* Data for analysis *
****************************************

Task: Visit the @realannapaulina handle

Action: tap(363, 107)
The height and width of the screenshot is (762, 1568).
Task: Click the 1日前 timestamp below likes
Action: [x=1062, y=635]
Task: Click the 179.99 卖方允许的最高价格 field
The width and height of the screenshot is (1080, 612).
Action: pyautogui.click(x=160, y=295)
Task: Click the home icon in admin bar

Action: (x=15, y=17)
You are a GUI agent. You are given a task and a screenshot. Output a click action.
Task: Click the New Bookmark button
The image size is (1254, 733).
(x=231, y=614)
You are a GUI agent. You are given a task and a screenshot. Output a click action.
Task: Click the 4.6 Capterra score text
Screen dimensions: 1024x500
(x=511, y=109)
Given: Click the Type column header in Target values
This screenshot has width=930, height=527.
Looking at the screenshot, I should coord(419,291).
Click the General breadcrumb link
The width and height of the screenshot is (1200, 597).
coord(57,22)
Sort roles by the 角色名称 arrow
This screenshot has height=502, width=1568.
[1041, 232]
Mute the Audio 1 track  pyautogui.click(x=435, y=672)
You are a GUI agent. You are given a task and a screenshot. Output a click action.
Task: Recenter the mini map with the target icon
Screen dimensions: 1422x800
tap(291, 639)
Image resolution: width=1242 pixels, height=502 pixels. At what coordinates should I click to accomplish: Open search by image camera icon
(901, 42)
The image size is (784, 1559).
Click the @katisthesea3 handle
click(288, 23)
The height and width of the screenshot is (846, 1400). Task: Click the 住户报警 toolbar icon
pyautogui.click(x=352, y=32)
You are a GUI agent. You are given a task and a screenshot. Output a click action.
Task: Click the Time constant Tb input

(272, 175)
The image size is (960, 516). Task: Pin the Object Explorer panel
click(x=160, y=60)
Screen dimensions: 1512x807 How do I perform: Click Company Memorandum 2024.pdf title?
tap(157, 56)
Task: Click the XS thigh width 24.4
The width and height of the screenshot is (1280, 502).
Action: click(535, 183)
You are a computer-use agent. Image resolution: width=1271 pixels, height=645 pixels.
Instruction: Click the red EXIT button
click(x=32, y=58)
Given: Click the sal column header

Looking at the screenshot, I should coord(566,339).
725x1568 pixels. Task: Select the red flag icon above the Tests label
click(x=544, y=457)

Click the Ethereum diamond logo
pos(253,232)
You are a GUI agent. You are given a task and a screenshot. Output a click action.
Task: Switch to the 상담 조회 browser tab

****************************************

* Exercise objective *
From the first line to the last, copy the records without alteration.

* Task solution *
Task: Visit the @realannapaulina handle

Action: tap(363, 107)
The height and width of the screenshot is (762, 1568).
Task: Click the 1日前 timestamp below likes
Action: [x=1062, y=635]
Task: Click the 179.99 卖方允许的最高价格 field
The width and height of the screenshot is (1080, 612).
Action: pyautogui.click(x=160, y=295)
Task: Click the home icon in admin bar

Action: (x=15, y=17)
You are a GUI agent. You are given a task and a screenshot. Output a click action.
Task: Click the New Bookmark button
The image size is (1254, 733).
(x=231, y=614)
You are a GUI agent. You are given a task and a screenshot. Output a click action.
Task: Click the 4.6 Capterra score text
Screen dimensions: 1024x500
(x=511, y=109)
Given: Click the Type column header in Target values
This screenshot has width=930, height=527.
Looking at the screenshot, I should coord(419,291).
Click the General breadcrumb link
The width and height of the screenshot is (1200, 597).
coord(57,22)
Sort roles by the 角色名称 arrow
This screenshot has height=502, width=1568.
[1041, 232]
Mute the Audio 1 track  pyautogui.click(x=435, y=672)
You are a GUI agent. You are given a task and a screenshot. Output a click action.
Task: Recenter the mini map with the target icon
Screen dimensions: 1422x800
tap(291, 639)
Image resolution: width=1242 pixels, height=502 pixels. At what coordinates should I click to accomplish: Open search by image camera icon
(901, 42)
The image size is (784, 1559).
Click the @katisthesea3 handle
click(288, 23)
The height and width of the screenshot is (846, 1400). Task: Click the 住户报警 toolbar icon
pyautogui.click(x=352, y=32)
You are a GUI agent. You are given a task and a screenshot. Output a click action.
Task: Click the Time constant Tb input

(272, 175)
The image size is (960, 516). Task: Pin the Object Explorer panel
click(x=160, y=60)
Screen dimensions: 1512x807 How do I perform: Click Company Memorandum 2024.pdf title?
tap(157, 56)
Task: Click the XS thigh width 24.4
The width and height of the screenshot is (1280, 502).
Action: click(535, 183)
You are a computer-use agent. Image resolution: width=1271 pixels, height=645 pixels.
Instruction: Click the red EXIT button
click(x=32, y=58)
Given: Click the sal column header

Looking at the screenshot, I should coord(566,339).
725x1568 pixels. Task: Select the red flag icon above the Tests label
click(x=544, y=457)

Click the Ethereum diamond logo
pos(253,232)
You are a GUI agent. You are given a task and a screenshot. Output a click action.
Task: Switch to the 상담 조회 browser tab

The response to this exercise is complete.